$35
Introduction
This document describes your eighth assignment for Statistical Computing and Empirical Methods (Unit EMATM0061) on the MSc in Data Science. Before starting the assignment it is recommended that you first watch video lectures 18 and 19.
Begin by creating an Rmarkdown document with html output. You are not expected to hand in this piece of work, but it is a good idea to get used to using Rmarkdown.
1 Obstacles to valid scientific inference
For each of the following give (A) an explanation of the concept and (B) an example of a situation (real or hypothetical) where they create a barrier to drawing scientific conclusions based on data. You are encouraged to discuss these concepts with your colleagues.
1. Measurement distortions
2. Selection bias
3. Confounding variables
2 An unpaired t test
In this question the goal is to create a function called t_test_function() which implements an unpaired Student’s t test, in order to test for a difference of population means between two unpaired samples from two distributions.
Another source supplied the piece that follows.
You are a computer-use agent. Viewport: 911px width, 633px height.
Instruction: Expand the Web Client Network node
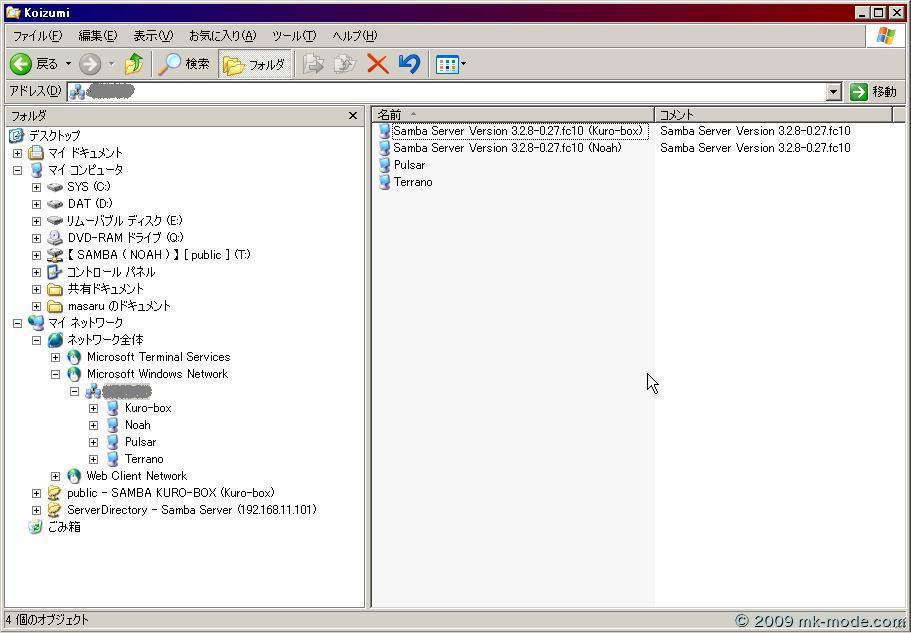point(56,476)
Your function will play a similar role to the following standard R function:
t.test(body_mass_g~species, data=peng_AC,var.equal = TRUE)
Begin by creating a data frame called “peng_AC” which is a subset of the Palmer penguins data set consisting of all those penguins which belong to either the “Adelie” or the “Chinstrap” species of penguins. library(palmerpenguins)
peng_AC<-penguins%>%
drop_na(species,body_mass_g)%>% filter(species!="Gentoo")
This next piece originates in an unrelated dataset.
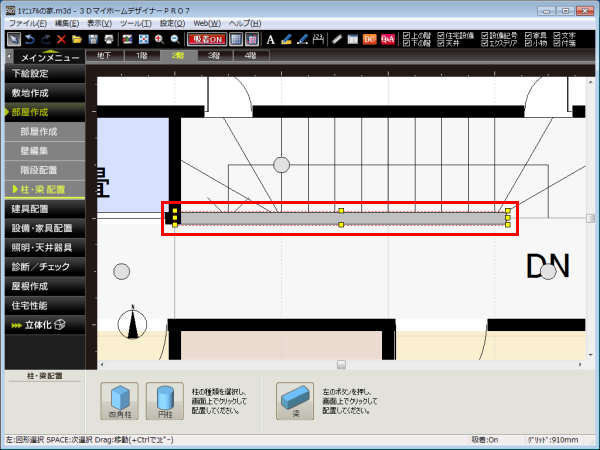Expand the 建具配置 menu section
This screenshot has width=600, height=450.
[43, 208]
Your function should take in the following arguments:
1. “data” - A data frame argument,
2. “val_col”- A string argument containing a column name for a continuous variable,
3. “group_col” - A string argument containing a column name for a binary variable.
The function should carry out an unpaired Student’s t test based on the value of the continuous variable with column name “val_col”. The function should begin by partitioning the sample into two groups based on the value of the binary variable named “group_col”. Your function should then compute the sample mean, sample variance and sample size for each of these two groups, based upon the variable within the column named “var_col”.
Your function should compute a test statistic for the Student’s unpaired t-test. In addition, the function should compute the corresponding p-value. Finally, your function should compute an estimate for the effect size.
Your function should have the following output:
t_test_function(data=peng_AC,val_col="body_mass_g",group_col="species")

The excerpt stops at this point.